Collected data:
↓↓↓

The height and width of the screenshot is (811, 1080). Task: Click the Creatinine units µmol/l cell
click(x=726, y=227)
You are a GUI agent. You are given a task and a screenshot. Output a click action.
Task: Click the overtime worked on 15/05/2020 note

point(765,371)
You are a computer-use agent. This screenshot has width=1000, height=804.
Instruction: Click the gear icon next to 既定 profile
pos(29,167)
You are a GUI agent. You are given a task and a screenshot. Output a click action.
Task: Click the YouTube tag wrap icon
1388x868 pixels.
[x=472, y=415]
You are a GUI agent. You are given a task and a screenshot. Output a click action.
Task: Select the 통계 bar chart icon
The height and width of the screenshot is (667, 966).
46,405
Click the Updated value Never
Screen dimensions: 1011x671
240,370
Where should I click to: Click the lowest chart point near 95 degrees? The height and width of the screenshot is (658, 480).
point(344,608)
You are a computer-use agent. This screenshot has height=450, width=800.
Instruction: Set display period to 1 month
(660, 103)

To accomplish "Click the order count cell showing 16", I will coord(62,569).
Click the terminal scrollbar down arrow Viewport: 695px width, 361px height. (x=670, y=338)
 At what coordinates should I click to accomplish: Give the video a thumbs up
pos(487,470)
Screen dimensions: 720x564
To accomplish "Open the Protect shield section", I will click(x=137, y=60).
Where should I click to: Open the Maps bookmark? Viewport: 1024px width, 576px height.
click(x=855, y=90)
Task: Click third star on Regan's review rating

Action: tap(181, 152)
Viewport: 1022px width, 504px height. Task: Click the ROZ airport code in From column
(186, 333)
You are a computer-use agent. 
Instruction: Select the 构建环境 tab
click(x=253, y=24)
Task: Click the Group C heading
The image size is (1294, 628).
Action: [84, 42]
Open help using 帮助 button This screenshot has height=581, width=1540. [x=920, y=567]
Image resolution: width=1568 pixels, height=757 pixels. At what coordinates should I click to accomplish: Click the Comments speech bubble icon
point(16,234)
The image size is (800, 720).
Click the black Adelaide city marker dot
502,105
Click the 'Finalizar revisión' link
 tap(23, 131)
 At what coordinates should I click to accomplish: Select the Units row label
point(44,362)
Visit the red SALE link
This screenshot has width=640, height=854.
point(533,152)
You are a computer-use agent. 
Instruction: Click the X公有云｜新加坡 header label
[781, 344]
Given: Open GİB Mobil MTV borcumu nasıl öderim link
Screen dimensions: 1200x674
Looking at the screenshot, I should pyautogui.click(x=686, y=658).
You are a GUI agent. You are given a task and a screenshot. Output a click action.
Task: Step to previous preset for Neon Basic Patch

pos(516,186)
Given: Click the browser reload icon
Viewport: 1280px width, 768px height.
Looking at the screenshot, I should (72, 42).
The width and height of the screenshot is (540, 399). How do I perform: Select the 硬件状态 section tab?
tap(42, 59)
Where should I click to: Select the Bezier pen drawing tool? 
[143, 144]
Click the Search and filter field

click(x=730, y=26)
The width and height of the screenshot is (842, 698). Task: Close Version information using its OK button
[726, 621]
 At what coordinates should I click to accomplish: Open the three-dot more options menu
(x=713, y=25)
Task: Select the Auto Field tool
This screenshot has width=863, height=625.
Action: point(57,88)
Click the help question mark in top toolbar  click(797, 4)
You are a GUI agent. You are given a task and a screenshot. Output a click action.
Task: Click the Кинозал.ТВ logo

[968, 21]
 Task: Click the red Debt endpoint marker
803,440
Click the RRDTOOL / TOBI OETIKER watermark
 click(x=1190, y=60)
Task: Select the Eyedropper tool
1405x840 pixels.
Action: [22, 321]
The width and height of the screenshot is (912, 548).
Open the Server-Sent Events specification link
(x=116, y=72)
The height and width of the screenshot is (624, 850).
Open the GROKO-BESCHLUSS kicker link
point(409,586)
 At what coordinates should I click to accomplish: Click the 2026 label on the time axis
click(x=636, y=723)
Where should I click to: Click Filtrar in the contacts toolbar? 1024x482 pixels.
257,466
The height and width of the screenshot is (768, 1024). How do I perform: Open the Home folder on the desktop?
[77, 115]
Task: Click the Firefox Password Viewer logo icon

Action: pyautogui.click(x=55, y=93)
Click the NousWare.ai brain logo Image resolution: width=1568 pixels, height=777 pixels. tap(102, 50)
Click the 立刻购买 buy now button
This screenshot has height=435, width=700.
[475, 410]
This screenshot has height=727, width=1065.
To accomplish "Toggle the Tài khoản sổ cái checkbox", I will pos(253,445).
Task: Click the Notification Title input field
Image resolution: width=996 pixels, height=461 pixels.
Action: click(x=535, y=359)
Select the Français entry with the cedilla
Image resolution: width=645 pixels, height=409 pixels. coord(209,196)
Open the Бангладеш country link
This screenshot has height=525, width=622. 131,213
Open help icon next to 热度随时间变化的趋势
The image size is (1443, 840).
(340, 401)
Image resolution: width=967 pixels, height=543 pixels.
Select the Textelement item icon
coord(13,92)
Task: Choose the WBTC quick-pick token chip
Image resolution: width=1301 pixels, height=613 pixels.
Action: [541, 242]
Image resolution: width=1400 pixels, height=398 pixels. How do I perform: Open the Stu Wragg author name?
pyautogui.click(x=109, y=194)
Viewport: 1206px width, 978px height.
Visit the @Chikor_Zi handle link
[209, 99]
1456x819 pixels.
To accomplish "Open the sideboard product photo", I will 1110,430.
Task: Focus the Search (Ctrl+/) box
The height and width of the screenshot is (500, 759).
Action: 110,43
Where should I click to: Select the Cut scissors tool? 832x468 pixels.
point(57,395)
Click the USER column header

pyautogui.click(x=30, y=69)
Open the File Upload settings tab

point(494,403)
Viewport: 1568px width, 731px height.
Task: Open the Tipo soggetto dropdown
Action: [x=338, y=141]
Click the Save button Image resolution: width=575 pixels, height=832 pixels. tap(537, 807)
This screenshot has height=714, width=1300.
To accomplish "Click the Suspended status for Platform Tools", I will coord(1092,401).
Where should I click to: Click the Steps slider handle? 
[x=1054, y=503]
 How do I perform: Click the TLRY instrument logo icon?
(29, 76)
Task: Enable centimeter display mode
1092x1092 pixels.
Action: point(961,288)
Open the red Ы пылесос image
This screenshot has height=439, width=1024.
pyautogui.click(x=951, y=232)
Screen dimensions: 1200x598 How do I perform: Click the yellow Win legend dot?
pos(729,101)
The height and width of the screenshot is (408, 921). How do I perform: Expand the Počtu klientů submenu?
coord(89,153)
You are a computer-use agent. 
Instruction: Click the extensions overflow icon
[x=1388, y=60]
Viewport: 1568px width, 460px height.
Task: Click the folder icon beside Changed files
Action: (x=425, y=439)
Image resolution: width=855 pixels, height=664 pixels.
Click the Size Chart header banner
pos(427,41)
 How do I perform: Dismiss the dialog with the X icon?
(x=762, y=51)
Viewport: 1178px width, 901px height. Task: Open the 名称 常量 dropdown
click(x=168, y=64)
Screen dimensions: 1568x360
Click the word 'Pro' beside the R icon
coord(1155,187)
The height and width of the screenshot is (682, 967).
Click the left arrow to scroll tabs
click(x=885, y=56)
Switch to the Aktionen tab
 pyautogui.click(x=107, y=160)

↑↑↑

• [What the exercise asks]
What you write must be the entries restated word for word, from the opening line through the one holding "has width=1000, height=804.", with nothing else.

• [Result for this exercise]
The height and width of the screenshot is (811, 1080). Task: Click the Creatinine units µmol/l cell
click(x=726, y=227)
You are a GUI agent. You are given a task and a screenshot. Output a click action.
Task: Click the overtime worked on 15/05/2020 note

point(765,371)
You are a computer-use agent. This screenshot has width=1000, height=804.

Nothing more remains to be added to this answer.